For whatever reason people join the U.S. military, the truth is that it exists to fight wars abroad. If we fought lots of noble wars abroad from disinterested humanitarian motives and nobody was killed (except, of course, for “bad guys”), and the countries we bombed were transformed into Sugar Candy Mountain, then perhaps that would be a noble goal. As it is, the last war we fought in which our participation was unequivocally a good thing (with lots of horrors embedded within it, of course) was World War II and at the start of that war we barely had a standing military.

The purpose of the war machine created since then is not to defend what George Bush likes to call the “homeland.” Before 9/11, about 8% at most of the military budget was spent on anything potentially related to “defense.” The Army’s Northern Command was created only in 2002. A telling anecdote of Richard Clarke’s: in 1993, when the World Trade Center was bombed, a Naval attaché assisting him was unsure whether domestic attacks were part of the purview of the National Security Council.

The muddled thinking embodied in this slogan is like that at the New York Times, where the editorial staff not long ago managed to say that, although Bush’s occupation of Iraq was clearly a terrible idea, we need a larger army. What do we need that army for if occupations are a bad idea? They couldn’t say.

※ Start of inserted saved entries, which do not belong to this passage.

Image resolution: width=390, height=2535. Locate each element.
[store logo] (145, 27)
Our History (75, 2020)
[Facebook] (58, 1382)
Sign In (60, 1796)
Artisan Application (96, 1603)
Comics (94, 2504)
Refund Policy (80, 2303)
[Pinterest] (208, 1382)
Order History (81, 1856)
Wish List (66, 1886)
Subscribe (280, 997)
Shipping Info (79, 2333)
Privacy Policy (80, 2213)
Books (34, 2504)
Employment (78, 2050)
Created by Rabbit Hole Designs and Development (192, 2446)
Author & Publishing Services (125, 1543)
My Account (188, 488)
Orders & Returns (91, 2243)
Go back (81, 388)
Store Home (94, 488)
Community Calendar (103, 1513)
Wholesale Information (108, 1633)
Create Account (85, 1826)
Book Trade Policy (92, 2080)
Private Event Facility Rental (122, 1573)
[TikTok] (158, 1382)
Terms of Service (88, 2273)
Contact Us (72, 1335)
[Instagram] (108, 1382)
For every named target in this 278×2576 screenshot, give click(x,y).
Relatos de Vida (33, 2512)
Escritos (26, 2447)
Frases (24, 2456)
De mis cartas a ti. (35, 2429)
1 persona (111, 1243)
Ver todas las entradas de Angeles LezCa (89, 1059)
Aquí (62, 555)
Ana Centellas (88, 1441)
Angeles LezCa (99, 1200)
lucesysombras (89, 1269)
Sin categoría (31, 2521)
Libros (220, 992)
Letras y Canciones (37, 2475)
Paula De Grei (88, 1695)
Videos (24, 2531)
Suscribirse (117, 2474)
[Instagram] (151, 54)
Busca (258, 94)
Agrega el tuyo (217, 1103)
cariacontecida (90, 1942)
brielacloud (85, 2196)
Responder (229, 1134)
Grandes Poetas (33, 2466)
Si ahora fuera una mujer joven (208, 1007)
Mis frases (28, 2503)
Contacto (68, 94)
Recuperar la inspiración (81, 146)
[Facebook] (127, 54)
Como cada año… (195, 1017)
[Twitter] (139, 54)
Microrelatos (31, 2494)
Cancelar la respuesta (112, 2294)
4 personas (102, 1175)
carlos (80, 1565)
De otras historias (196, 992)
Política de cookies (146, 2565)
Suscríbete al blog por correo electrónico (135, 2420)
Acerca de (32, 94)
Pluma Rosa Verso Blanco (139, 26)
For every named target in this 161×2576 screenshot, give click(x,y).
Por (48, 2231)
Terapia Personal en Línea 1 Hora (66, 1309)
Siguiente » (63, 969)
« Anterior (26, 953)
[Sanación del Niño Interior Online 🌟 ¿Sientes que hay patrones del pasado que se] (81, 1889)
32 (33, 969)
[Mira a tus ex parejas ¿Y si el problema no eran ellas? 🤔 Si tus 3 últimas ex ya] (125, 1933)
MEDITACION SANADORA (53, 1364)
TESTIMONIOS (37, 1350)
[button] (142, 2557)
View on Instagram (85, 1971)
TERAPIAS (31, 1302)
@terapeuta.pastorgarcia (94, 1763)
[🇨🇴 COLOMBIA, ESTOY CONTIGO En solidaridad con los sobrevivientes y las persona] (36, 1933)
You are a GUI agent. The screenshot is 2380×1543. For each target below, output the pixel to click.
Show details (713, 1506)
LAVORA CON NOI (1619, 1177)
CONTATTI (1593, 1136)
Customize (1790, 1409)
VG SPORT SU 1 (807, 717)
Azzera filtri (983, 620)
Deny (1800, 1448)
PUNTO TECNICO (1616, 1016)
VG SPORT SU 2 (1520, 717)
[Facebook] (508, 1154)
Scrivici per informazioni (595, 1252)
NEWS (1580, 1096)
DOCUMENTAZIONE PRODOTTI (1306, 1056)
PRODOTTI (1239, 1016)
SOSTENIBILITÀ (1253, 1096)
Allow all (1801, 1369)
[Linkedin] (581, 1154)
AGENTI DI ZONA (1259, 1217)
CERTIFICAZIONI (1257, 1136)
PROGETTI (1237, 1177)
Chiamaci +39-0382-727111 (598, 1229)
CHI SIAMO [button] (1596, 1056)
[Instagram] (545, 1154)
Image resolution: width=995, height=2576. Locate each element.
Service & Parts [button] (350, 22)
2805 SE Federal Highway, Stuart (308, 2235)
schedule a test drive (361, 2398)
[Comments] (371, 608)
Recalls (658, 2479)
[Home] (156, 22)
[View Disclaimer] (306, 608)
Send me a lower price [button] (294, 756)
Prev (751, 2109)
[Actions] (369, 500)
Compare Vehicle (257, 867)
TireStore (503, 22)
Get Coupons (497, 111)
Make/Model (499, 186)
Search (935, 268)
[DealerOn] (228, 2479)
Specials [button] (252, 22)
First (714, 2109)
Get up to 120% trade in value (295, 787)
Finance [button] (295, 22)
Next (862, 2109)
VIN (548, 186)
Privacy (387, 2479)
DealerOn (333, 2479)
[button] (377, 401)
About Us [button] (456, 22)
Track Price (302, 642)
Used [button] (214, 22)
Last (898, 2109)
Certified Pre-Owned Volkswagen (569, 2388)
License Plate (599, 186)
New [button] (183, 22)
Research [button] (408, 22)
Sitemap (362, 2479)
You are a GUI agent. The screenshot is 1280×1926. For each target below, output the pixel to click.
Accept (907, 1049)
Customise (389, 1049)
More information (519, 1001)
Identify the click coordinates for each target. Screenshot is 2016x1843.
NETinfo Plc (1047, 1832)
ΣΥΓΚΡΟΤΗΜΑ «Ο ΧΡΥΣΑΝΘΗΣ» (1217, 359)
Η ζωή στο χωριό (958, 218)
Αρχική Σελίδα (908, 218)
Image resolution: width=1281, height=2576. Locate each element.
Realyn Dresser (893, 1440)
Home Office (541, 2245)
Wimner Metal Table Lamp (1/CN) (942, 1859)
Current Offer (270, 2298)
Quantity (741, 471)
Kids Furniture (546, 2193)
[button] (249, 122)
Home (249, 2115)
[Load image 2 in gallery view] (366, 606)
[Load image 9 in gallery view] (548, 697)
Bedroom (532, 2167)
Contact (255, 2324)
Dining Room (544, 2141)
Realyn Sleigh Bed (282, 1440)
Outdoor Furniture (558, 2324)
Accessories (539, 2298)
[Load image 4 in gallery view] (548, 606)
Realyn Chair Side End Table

The war in Iraq is not about to end soon, but it’s already time to look forward and consider the lessons we learn from it, as a nation. The story of the war has been told by a group of liberals for whom this is the one aberration from America’s exceptionalism: the one time we struck first, the one time we used torture, etc. When we use their language in order to be accepted, we forfeit our ability to tell a different story. The price of our intellectual liberty is eternal vigilance.